— Start of Dataset rows —
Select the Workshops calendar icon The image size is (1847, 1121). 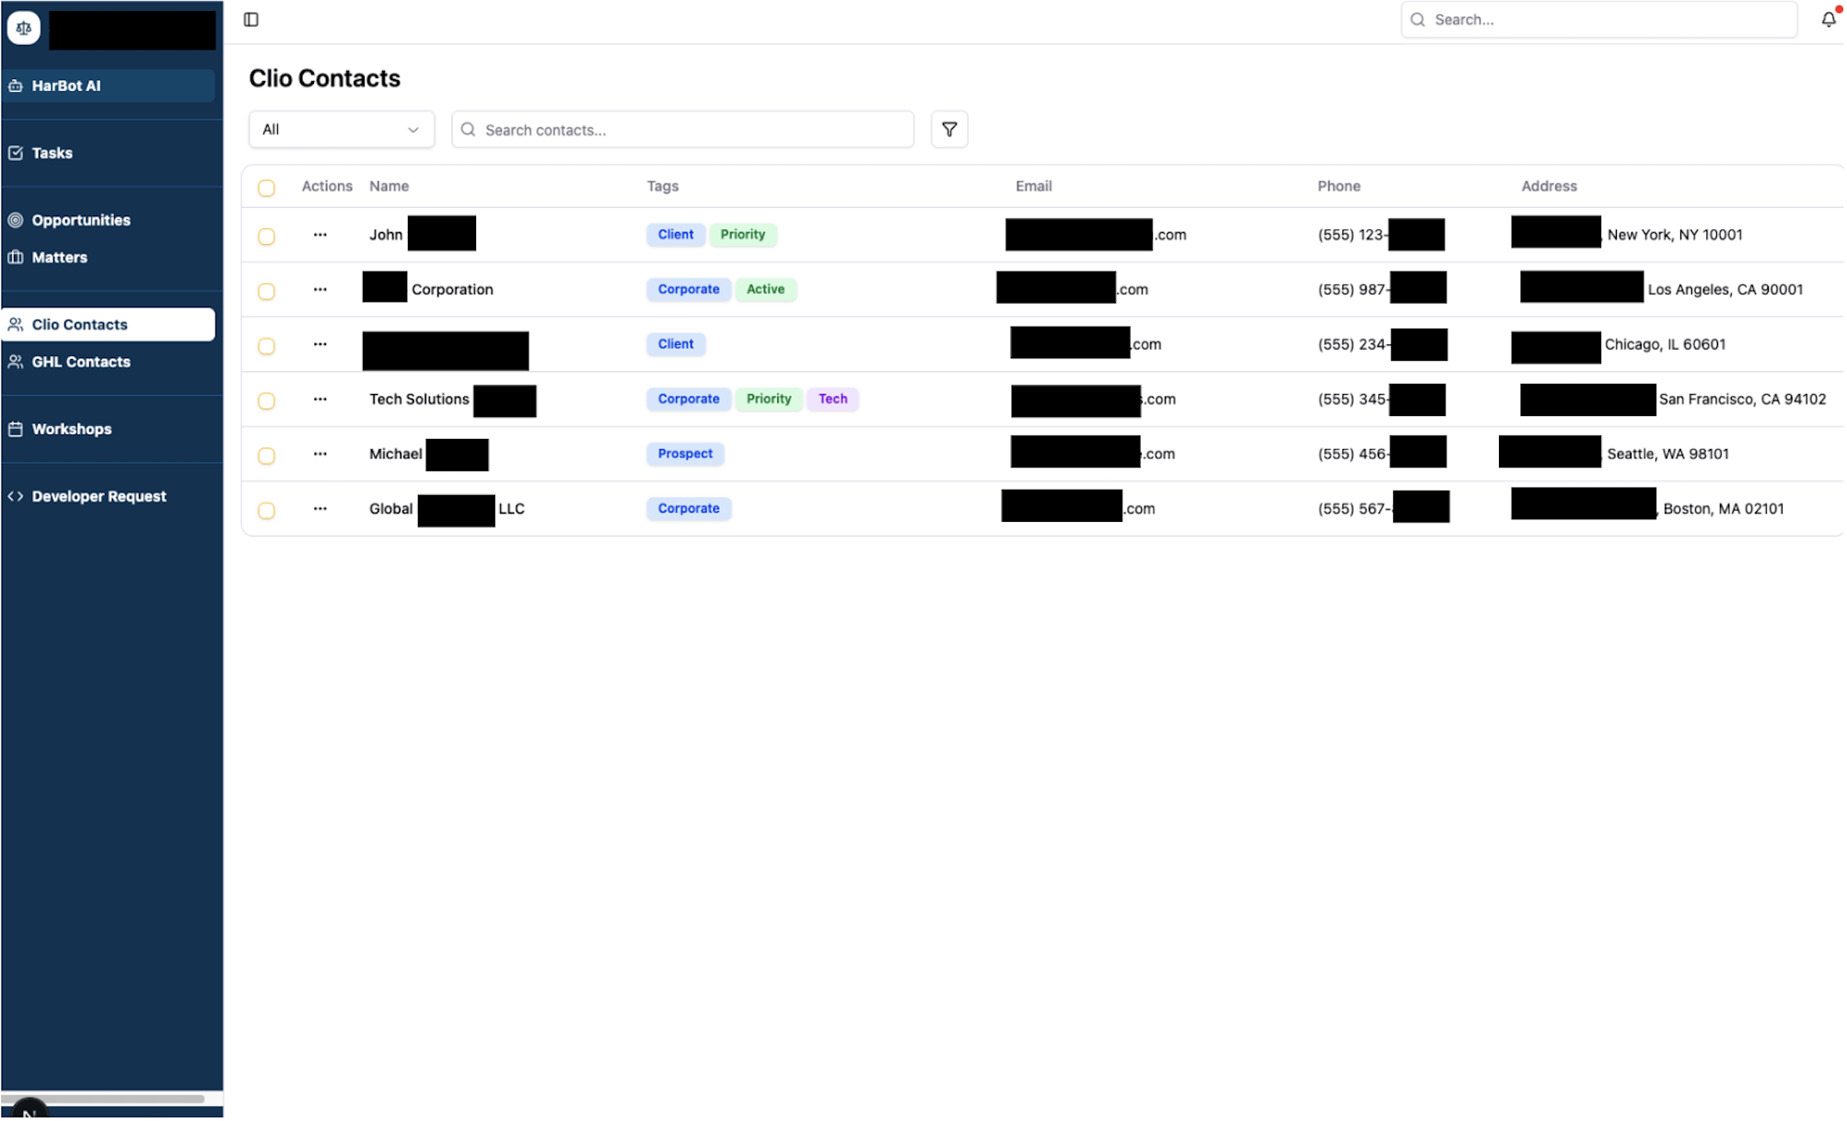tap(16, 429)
— End of Dataset rows —
— Start of Dataset rows —
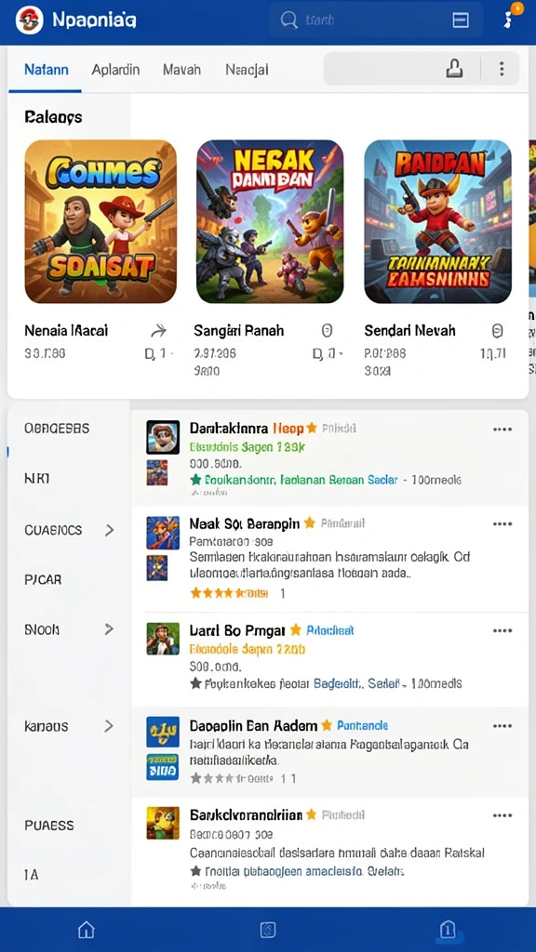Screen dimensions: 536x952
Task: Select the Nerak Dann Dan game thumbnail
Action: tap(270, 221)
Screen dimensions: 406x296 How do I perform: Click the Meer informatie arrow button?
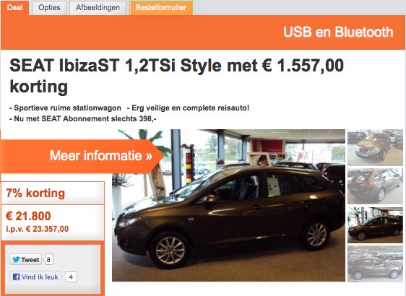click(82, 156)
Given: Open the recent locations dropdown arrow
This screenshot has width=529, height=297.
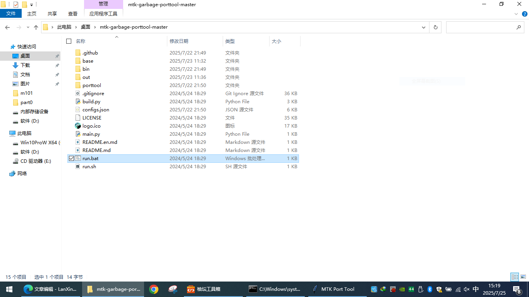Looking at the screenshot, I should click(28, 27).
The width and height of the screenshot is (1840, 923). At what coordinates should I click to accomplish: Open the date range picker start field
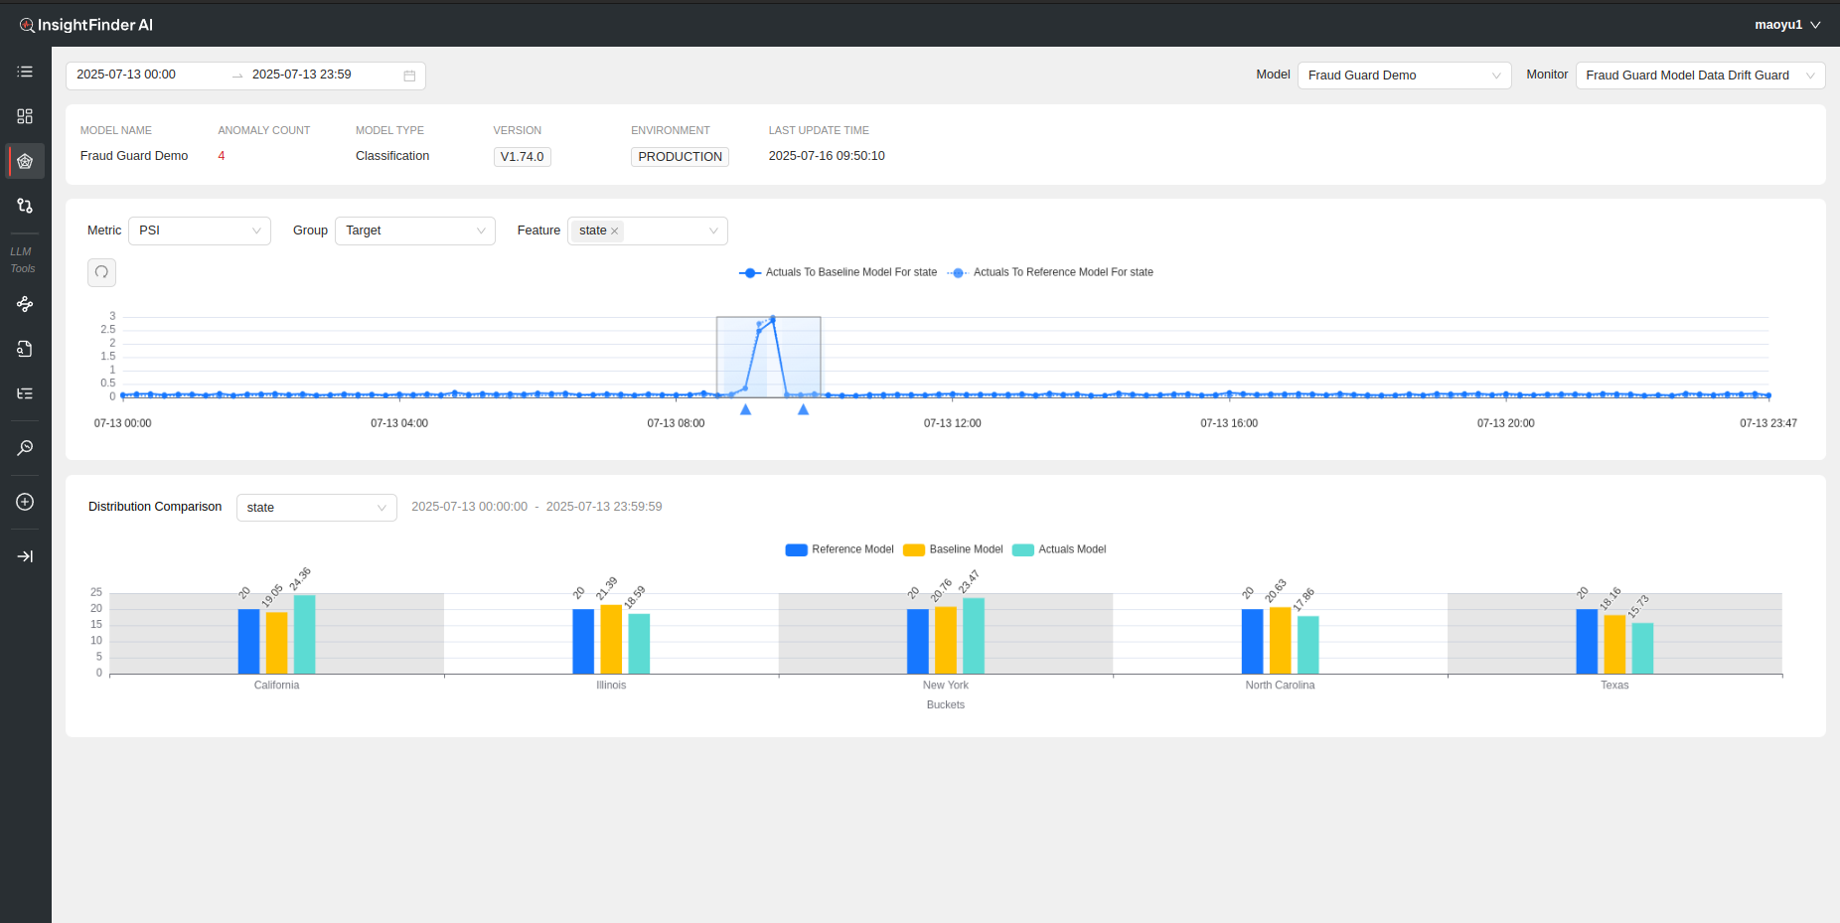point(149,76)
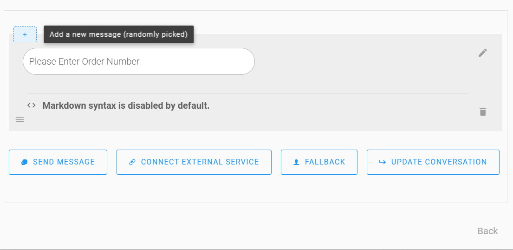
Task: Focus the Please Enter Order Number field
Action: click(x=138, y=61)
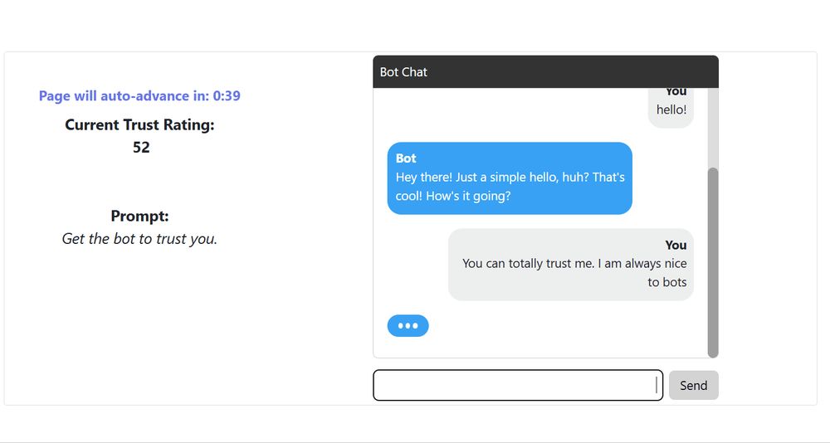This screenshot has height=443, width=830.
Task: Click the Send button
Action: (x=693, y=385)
— End of Dataset rows —
— Start of Dataset rows —
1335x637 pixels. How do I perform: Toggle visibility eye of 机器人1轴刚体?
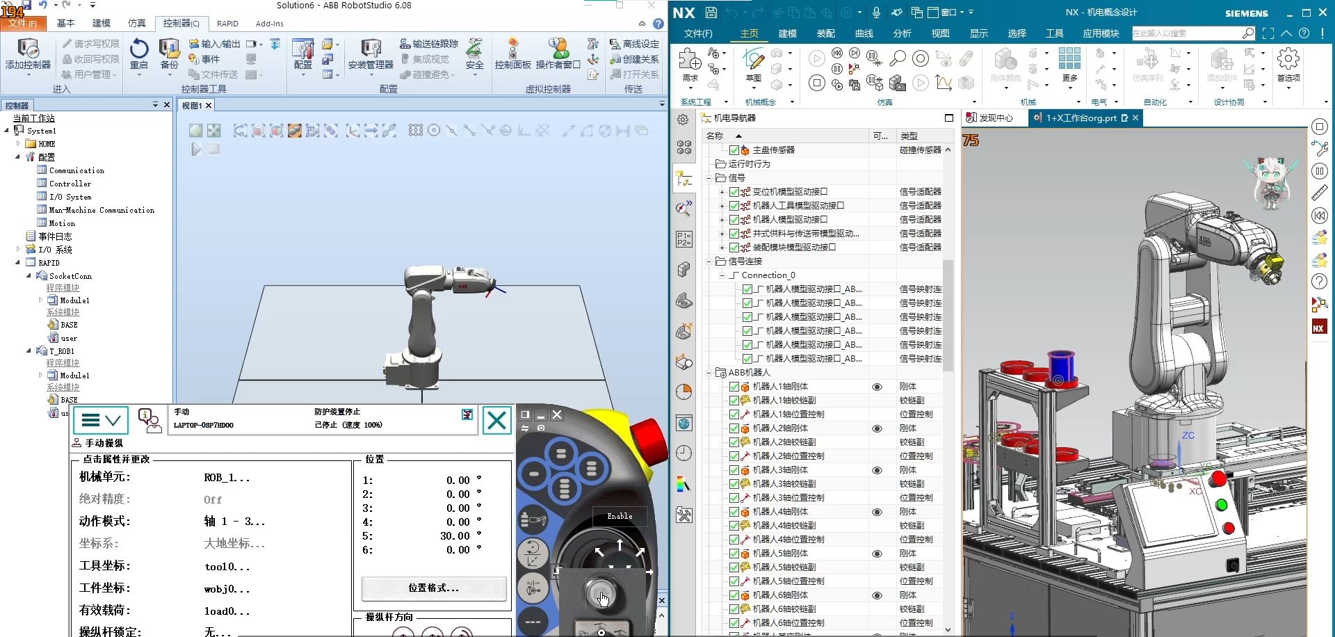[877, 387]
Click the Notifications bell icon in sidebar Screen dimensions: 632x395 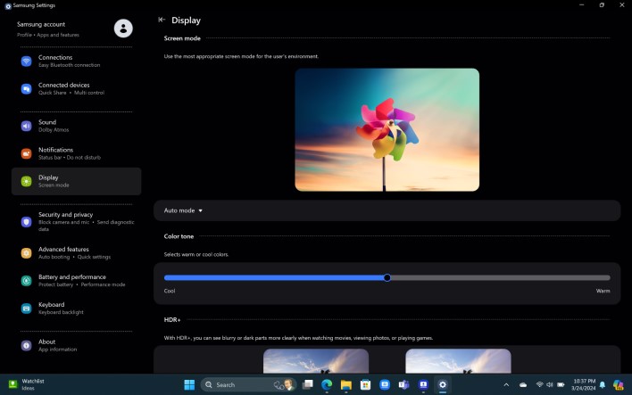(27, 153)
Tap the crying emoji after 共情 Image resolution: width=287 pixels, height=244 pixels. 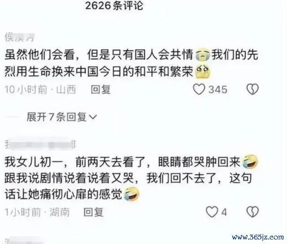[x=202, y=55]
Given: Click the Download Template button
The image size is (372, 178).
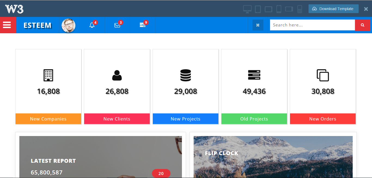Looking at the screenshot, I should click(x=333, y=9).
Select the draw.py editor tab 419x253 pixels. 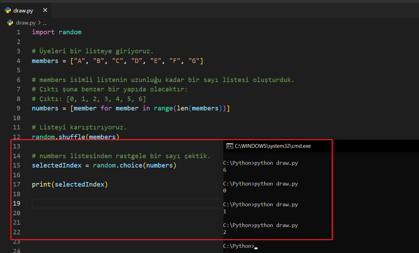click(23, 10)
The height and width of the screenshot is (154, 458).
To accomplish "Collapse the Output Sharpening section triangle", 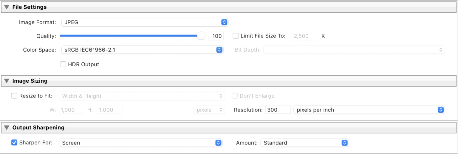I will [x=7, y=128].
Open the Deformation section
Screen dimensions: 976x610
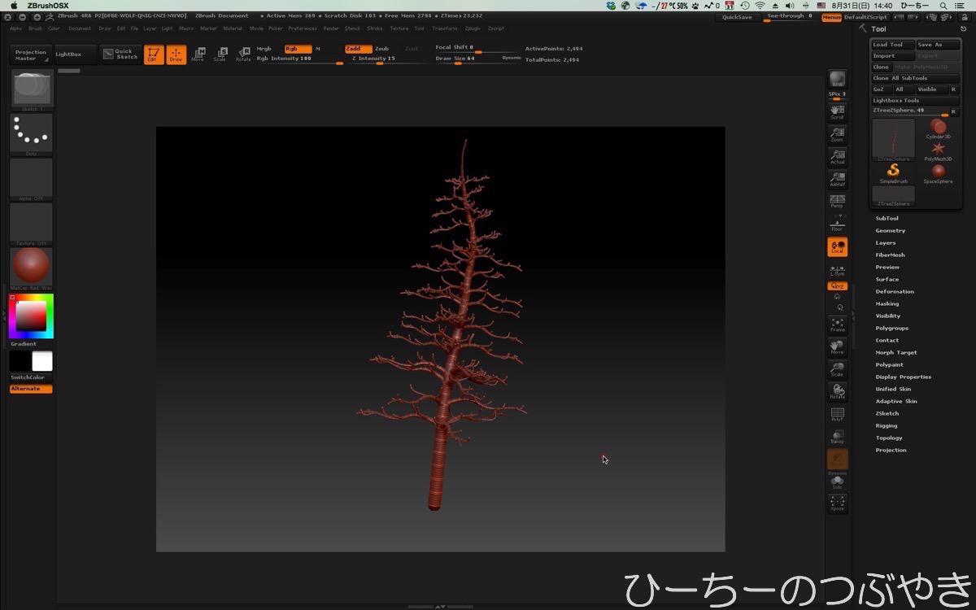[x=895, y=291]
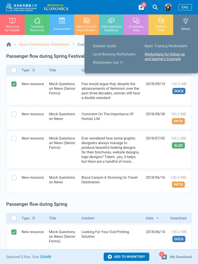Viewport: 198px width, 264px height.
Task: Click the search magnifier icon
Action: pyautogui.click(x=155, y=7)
— End of Dataset rows —
:: Direction ::
Copy out the lines exactly, starting with the line that contains "Given: Open the" and continuing through the line that contains "Action: (x=693, y=385)". Omit the pictures from your copy.

:: Full output ::
Given: Open the recent locations dropdown arrow
This screenshot has width=529, height=297.
Looking at the screenshot, I should click(28, 27).
The width and height of the screenshot is (1840, 923). At what coordinates should I click to accomplish: Open the date range picker start field
point(149,76)
Task: Focus the Please Enter Order Number field
Action: click(x=138, y=61)
This screenshot has height=443, width=830.
Task: Click the Send button
Action: (x=693, y=385)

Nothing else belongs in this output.